## Record extracts
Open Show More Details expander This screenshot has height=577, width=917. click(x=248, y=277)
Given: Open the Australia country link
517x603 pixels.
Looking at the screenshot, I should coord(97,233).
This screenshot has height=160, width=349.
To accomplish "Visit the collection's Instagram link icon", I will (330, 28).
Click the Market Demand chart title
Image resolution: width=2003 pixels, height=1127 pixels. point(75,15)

==

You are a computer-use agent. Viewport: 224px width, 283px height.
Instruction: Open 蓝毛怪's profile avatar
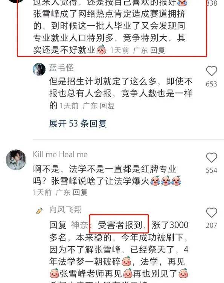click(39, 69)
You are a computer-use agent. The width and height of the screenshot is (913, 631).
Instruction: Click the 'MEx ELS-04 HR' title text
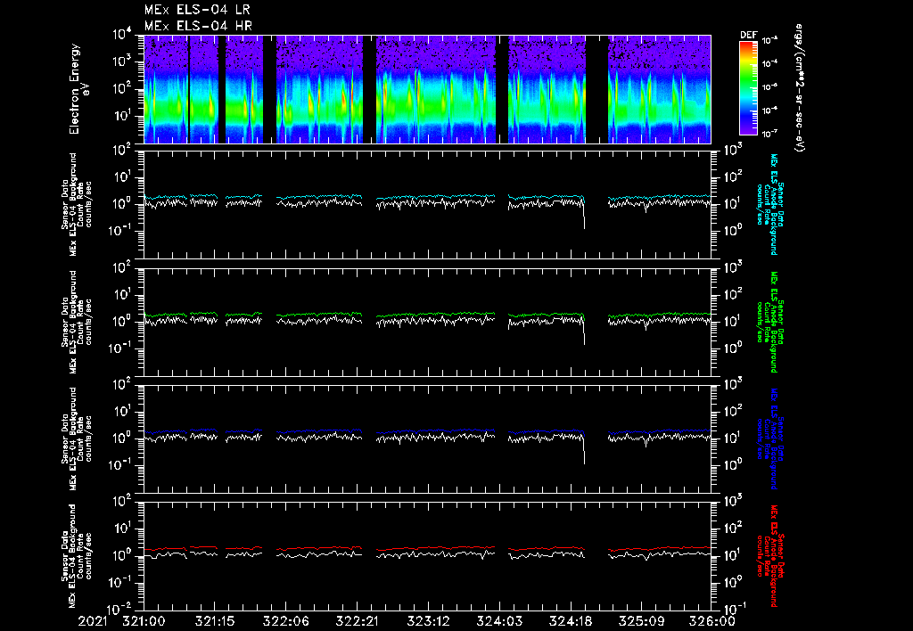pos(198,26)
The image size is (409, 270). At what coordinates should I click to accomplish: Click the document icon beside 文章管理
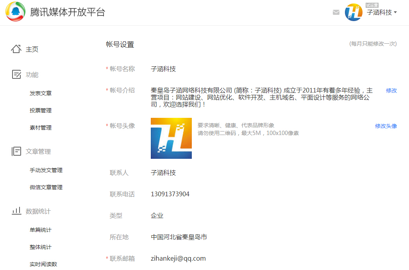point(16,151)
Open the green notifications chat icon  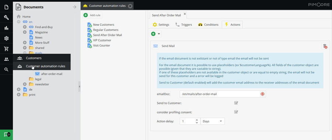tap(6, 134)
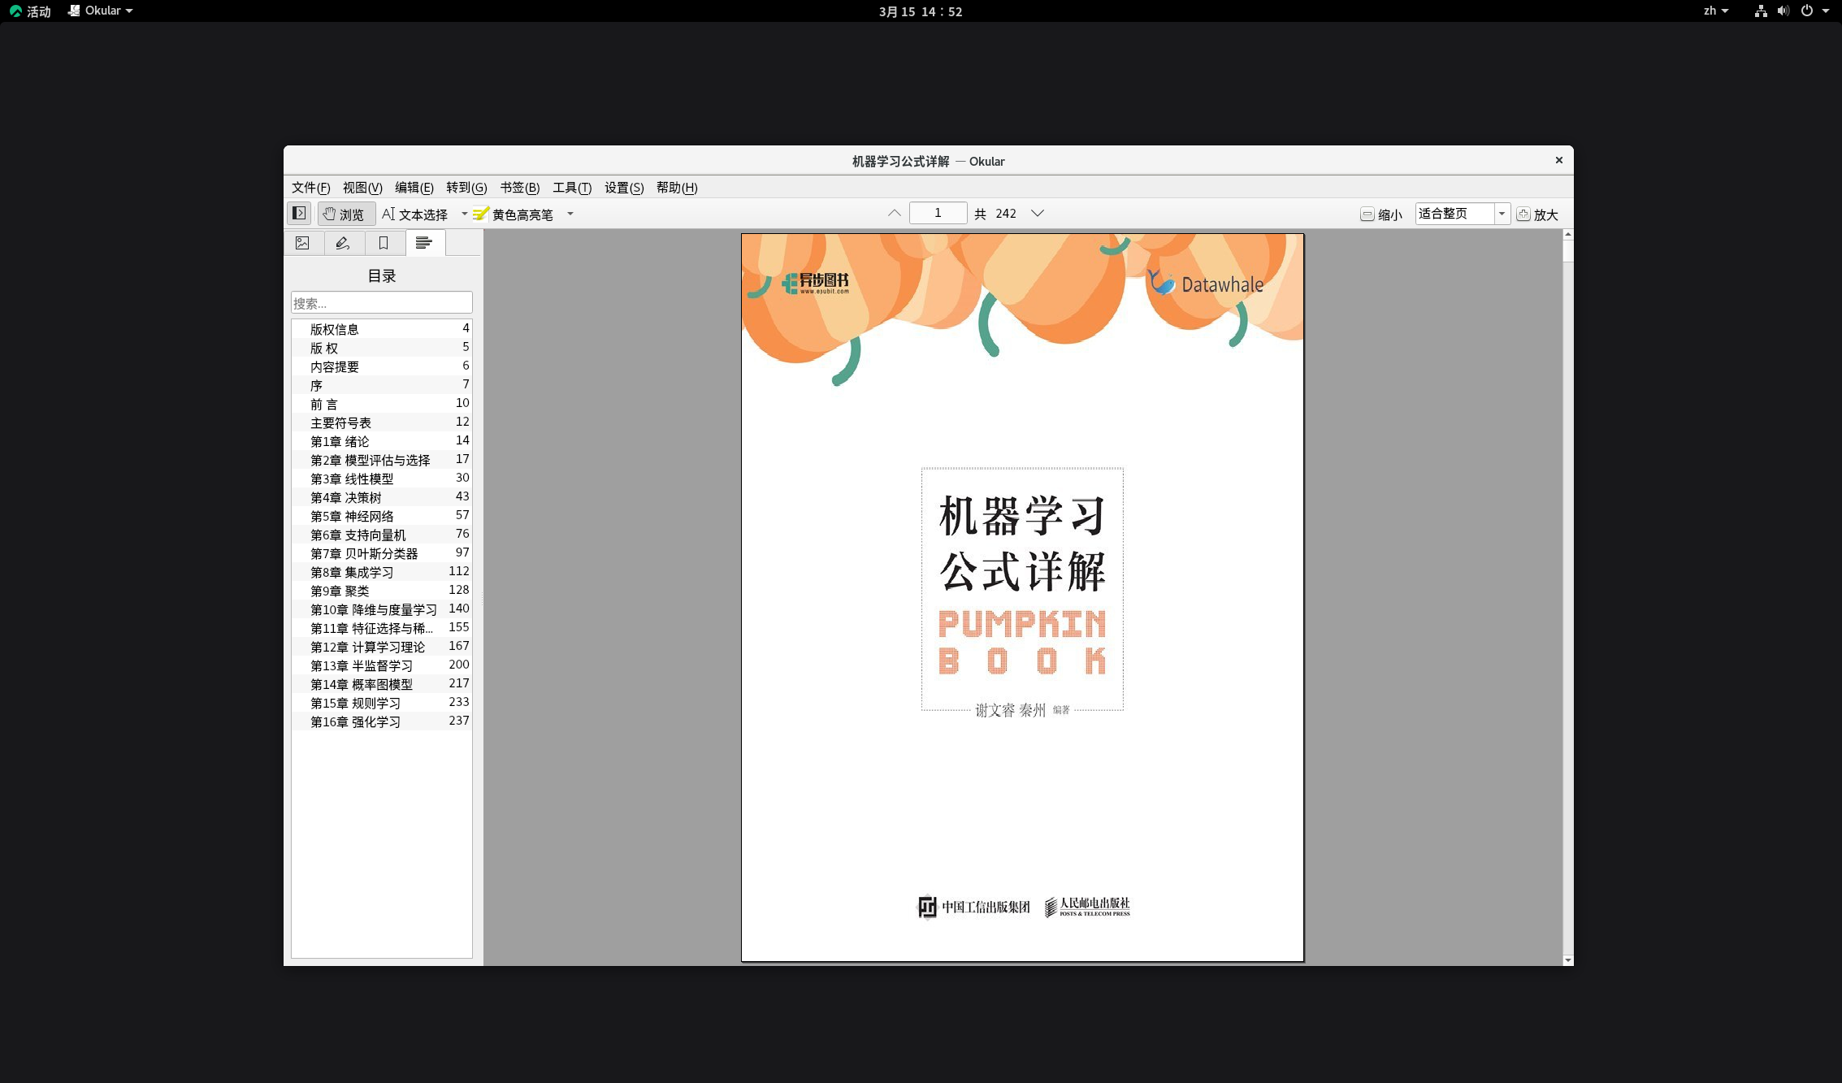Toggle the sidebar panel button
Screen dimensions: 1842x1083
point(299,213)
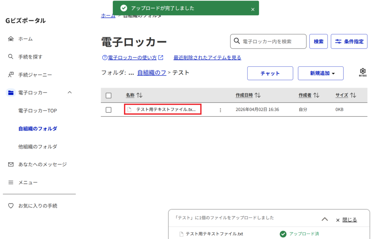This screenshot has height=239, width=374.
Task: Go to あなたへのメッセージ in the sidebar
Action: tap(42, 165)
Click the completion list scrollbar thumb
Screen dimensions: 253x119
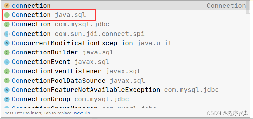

* * *

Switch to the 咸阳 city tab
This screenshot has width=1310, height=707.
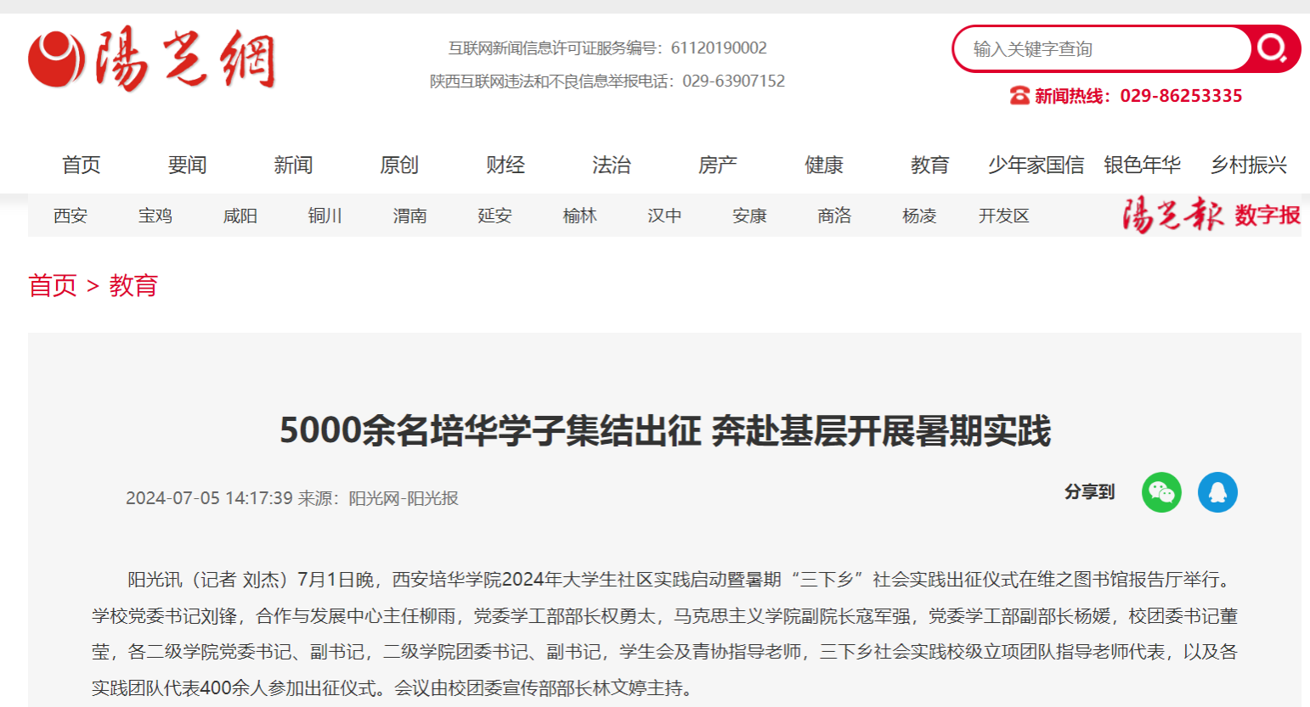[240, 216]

## Requirement
Copy the lines from the one containing "Open Show More" through the one containing "Image resolution: width=2003", inclusive, reproducing them exactly.

## Expected answer
Open Show More Details expander This screenshot has height=577, width=917. click(x=248, y=277)
Given: Open the Australia country link
517x603 pixels.
Looking at the screenshot, I should coord(97,233).
This screenshot has height=160, width=349.
To accomplish "Visit the collection's Instagram link icon", I will (330, 28).
Click the Market Demand chart title
Image resolution: width=2003 pixels, height=1127 pixels. point(75,15)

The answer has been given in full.